--- START ---

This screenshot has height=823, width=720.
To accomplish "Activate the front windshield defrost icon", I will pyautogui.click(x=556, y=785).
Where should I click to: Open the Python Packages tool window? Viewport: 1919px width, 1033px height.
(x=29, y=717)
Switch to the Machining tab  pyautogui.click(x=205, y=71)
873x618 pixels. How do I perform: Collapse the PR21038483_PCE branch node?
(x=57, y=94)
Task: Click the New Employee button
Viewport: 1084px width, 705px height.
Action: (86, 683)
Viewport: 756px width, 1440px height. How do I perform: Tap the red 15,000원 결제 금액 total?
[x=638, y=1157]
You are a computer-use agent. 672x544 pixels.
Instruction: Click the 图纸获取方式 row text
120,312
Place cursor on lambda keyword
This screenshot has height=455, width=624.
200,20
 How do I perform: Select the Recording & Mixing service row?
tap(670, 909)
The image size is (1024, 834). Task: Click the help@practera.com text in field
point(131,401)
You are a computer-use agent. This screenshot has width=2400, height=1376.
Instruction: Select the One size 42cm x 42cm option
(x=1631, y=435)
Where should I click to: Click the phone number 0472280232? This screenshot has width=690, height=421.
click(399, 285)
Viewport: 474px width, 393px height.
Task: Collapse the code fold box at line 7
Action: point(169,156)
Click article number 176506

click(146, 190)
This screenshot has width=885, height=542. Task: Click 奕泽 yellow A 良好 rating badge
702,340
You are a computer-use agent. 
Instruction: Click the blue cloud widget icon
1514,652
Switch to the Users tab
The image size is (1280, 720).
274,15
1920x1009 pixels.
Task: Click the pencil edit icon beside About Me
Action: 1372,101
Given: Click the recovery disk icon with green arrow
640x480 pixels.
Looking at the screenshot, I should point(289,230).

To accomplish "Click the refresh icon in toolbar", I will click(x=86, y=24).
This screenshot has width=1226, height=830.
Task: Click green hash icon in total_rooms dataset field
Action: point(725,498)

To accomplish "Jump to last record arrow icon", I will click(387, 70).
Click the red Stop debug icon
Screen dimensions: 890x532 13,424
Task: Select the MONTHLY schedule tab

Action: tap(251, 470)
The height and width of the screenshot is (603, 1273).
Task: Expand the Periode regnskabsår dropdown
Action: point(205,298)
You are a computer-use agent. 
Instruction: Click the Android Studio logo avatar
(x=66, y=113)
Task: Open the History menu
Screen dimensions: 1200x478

--- END ---

◆ ABOUT THIS EXERCISE
Produce a verbatim copy of all the material.

◆ YOUR RESPONSE
This screenshot has height=823, width=720.
To accomplish "Activate the front windshield defrost icon", I will pyautogui.click(x=556, y=785).
Where should I click to: Open the Python Packages tool window? Viewport: 1919px width, 1033px height.
(x=29, y=717)
Switch to the Machining tab  pyautogui.click(x=205, y=71)
873x618 pixels. How do I perform: Collapse the PR21038483_PCE branch node?
(x=57, y=94)
Task: Click the New Employee button
Viewport: 1084px width, 705px height.
Action: (86, 683)
Viewport: 756px width, 1440px height. How do I perform: Tap the red 15,000원 결제 금액 total?
[x=638, y=1157]
You are a computer-use agent. 672x544 pixels.
Instruction: Click the 图纸获取方式 row text
120,312
Place cursor on lambda keyword
This screenshot has height=455, width=624.
200,20
 How do I perform: Select the Recording & Mixing service row?
tap(670, 909)
The image size is (1024, 834). Task: Click the help@practera.com text in field
point(131,401)
You are a computer-use agent. This screenshot has width=2400, height=1376.
Instruction: Select the One size 42cm x 42cm option
(x=1631, y=435)
Where should I click to: Click the phone number 0472280232? This screenshot has width=690, height=421.
click(399, 285)
Viewport: 474px width, 393px height.
Task: Collapse the code fold box at line 7
Action: point(169,156)
Click article number 176506

click(146, 190)
This screenshot has width=885, height=542. Task: Click 奕泽 yellow A 良好 rating badge
702,340
You are a computer-use agent. 
Instruction: Click the blue cloud widget icon
1514,652
Switch to the Users tab
The image size is (1280, 720).
274,15
1920x1009 pixels.
Task: Click the pencil edit icon beside About Me
Action: 1372,101
Given: Click the recovery disk icon with green arrow
640x480 pixels.
Looking at the screenshot, I should point(289,230).

To accomplish "Click the refresh icon in toolbar", I will click(x=86, y=24).
This screenshot has width=1226, height=830.
Task: Click green hash icon in total_rooms dataset field
Action: point(725,498)

To accomplish "Jump to last record arrow icon", I will click(387, 70).
Click the red Stop debug icon
Screen dimensions: 890x532 13,424
Task: Select the MONTHLY schedule tab

Action: tap(251, 470)
The height and width of the screenshot is (603, 1273).
Task: Expand the Periode regnskabsår dropdown
Action: point(205,298)
You are a computer-use agent. 
Instruction: Click the Android Studio logo avatar
(x=66, y=113)
Task: Open the History menu
Screen dimensions: 1200x478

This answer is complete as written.